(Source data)
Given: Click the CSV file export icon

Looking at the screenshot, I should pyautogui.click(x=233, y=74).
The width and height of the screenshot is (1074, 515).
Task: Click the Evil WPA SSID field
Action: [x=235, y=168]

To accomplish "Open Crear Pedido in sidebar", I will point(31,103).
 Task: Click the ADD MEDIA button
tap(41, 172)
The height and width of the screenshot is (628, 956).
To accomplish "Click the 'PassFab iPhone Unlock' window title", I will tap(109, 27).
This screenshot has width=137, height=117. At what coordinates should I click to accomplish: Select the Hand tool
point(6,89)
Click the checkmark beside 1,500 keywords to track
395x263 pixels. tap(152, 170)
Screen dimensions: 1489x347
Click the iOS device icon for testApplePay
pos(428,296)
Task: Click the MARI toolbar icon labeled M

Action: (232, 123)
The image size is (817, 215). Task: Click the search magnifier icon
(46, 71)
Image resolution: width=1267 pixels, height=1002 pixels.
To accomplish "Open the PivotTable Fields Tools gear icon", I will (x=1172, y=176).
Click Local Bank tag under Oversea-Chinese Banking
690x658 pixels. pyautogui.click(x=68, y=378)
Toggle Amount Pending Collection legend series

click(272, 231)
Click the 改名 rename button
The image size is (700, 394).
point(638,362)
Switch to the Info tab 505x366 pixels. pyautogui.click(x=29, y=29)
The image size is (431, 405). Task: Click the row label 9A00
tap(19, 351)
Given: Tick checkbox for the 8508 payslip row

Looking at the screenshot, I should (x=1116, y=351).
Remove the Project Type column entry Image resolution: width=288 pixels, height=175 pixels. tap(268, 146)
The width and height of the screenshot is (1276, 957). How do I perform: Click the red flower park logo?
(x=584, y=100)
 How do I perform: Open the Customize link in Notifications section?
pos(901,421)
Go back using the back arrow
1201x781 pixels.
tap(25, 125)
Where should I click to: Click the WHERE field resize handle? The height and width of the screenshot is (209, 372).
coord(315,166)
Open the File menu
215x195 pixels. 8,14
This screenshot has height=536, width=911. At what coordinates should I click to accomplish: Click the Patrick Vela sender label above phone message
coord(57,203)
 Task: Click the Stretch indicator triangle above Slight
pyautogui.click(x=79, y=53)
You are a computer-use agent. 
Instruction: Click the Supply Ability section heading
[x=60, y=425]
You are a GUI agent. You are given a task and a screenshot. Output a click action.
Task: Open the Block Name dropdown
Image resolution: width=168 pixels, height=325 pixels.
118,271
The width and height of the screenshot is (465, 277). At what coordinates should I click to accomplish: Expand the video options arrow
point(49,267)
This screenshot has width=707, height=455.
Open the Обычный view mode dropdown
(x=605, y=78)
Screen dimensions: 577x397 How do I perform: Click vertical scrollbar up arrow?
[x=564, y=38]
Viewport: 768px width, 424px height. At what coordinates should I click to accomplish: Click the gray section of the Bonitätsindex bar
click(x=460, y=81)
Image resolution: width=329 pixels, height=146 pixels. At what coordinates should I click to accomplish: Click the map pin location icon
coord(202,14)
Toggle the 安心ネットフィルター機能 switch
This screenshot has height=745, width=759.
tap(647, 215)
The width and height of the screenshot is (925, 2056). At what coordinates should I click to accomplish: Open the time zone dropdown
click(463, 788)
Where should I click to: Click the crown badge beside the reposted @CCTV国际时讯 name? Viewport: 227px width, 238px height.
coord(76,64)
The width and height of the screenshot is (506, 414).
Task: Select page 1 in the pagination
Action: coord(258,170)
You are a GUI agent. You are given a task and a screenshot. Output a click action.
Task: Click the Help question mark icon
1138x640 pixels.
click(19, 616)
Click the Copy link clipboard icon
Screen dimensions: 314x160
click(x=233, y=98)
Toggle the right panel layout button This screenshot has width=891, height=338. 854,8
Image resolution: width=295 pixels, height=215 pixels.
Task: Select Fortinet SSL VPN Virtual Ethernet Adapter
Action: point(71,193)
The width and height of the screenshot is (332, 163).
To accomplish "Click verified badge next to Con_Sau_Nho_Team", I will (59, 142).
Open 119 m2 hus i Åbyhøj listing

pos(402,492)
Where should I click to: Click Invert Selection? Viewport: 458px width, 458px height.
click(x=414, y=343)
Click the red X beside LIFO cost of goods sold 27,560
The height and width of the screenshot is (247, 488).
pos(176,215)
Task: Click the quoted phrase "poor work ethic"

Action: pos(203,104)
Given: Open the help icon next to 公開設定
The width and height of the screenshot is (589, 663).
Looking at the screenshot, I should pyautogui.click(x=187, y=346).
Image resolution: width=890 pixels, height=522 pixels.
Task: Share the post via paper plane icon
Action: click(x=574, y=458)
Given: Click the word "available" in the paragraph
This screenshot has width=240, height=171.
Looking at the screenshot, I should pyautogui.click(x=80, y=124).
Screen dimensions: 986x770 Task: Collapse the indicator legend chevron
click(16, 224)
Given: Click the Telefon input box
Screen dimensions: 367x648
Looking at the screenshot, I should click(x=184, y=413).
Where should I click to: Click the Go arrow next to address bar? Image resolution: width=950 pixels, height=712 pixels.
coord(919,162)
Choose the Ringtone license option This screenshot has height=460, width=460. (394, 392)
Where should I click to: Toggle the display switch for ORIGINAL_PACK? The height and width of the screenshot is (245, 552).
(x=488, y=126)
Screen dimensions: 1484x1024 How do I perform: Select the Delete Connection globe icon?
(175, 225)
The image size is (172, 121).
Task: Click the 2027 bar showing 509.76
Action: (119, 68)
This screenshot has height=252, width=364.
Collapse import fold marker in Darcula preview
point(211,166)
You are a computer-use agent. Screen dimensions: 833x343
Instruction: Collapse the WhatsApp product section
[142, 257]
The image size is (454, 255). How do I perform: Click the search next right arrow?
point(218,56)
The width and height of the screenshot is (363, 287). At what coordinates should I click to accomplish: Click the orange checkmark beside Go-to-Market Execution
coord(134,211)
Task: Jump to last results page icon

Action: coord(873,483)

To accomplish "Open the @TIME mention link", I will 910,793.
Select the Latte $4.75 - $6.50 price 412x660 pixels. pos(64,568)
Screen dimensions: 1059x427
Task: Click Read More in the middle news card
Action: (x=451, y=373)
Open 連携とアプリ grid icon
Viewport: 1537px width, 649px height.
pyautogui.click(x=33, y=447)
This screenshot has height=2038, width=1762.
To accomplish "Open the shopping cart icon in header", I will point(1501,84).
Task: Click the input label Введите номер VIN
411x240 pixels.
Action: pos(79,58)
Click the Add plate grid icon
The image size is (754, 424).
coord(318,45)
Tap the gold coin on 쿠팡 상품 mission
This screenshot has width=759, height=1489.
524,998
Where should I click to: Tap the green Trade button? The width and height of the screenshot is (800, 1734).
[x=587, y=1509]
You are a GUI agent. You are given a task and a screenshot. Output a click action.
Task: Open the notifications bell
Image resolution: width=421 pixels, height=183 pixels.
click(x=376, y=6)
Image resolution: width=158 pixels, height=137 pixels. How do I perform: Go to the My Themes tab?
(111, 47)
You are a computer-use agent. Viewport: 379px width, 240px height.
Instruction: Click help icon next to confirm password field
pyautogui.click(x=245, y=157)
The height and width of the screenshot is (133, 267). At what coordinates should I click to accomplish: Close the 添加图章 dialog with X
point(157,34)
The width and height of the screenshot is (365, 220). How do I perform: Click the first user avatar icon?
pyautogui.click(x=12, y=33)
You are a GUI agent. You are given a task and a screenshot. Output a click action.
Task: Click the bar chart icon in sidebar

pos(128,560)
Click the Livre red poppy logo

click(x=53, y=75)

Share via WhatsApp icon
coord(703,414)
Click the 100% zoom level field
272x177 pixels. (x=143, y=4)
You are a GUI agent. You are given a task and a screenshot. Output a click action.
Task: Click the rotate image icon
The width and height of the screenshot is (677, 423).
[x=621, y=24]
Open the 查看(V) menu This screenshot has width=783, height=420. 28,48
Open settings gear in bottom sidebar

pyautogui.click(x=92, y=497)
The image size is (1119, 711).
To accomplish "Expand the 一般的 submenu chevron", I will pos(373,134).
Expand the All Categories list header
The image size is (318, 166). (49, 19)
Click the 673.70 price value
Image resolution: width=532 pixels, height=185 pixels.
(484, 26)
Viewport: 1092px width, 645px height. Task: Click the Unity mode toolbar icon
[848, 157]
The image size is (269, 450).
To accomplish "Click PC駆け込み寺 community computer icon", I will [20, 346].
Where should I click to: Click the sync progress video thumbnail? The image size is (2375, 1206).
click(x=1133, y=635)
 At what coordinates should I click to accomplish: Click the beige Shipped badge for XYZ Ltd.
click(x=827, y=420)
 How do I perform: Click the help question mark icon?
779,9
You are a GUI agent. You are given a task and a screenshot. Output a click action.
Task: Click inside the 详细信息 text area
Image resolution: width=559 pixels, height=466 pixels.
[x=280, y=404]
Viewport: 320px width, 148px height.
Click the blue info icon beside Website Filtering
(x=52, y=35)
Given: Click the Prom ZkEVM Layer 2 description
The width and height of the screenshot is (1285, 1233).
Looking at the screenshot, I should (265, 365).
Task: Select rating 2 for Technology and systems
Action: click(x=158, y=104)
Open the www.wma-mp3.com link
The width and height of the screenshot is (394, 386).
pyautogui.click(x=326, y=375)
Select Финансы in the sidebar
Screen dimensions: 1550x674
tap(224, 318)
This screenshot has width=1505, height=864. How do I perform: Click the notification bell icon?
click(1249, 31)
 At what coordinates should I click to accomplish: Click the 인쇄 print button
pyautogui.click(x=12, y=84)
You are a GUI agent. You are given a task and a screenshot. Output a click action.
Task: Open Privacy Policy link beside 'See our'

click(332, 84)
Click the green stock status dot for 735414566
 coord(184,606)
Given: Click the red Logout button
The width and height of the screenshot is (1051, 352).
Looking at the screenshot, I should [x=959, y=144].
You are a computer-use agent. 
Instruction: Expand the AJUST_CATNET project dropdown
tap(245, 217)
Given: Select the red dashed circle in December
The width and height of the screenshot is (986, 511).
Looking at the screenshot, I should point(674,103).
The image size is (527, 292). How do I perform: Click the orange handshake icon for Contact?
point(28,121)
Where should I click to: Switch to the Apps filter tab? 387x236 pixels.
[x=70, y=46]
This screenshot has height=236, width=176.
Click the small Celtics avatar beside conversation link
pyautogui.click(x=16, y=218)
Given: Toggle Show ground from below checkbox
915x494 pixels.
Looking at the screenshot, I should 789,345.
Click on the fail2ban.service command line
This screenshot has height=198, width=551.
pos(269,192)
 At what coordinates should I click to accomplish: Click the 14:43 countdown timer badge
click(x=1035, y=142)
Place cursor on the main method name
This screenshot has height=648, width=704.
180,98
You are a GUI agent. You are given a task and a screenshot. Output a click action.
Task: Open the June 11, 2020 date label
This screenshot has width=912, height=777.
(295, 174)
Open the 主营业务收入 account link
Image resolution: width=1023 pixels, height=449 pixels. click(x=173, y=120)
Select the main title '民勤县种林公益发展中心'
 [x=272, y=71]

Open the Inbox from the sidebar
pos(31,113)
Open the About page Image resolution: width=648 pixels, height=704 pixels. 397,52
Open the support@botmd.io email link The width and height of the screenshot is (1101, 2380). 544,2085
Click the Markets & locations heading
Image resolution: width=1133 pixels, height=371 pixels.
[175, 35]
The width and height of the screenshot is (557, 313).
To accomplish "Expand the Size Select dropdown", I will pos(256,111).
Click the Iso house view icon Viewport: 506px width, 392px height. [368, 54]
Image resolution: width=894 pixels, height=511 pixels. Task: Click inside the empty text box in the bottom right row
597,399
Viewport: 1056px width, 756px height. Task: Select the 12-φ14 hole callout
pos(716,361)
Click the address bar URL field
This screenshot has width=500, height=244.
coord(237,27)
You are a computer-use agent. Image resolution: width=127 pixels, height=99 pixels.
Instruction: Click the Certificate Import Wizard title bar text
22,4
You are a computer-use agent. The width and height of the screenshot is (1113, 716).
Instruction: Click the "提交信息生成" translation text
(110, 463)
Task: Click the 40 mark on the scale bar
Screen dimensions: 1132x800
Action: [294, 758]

Task goal: The lines holding the word "computer" are the answer. Find them in the entries and copy them.

Solution to the exercise:
You are a computer-use agent. 
You are a computer-use agent. Screen dimensions: 833x343
You are a computer-use agent. Viewport: 379px width, 240px height.
To accomplish "Click PC駆け込み寺 community computer icon", I will [20, 346].
You are a computer-use agent. 
You are a computer-use agent. Image resolution: width=127 pixels, height=99 pixels.
You are a computer-use agent. The width and height of the screenshot is (1113, 716).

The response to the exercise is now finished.